- _Data for this exercise_:
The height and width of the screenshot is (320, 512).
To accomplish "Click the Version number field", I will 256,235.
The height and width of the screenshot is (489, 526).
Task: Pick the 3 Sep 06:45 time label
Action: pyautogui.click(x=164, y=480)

- _Work task_: Start to finish, give the listing again exactly.

- _Answer to this problem_:
The height and width of the screenshot is (320, 512).
To accomplish "Click the Version number field", I will 256,235.
The height and width of the screenshot is (489, 526).
Task: Pick the 3 Sep 06:45 time label
Action: pyautogui.click(x=164, y=480)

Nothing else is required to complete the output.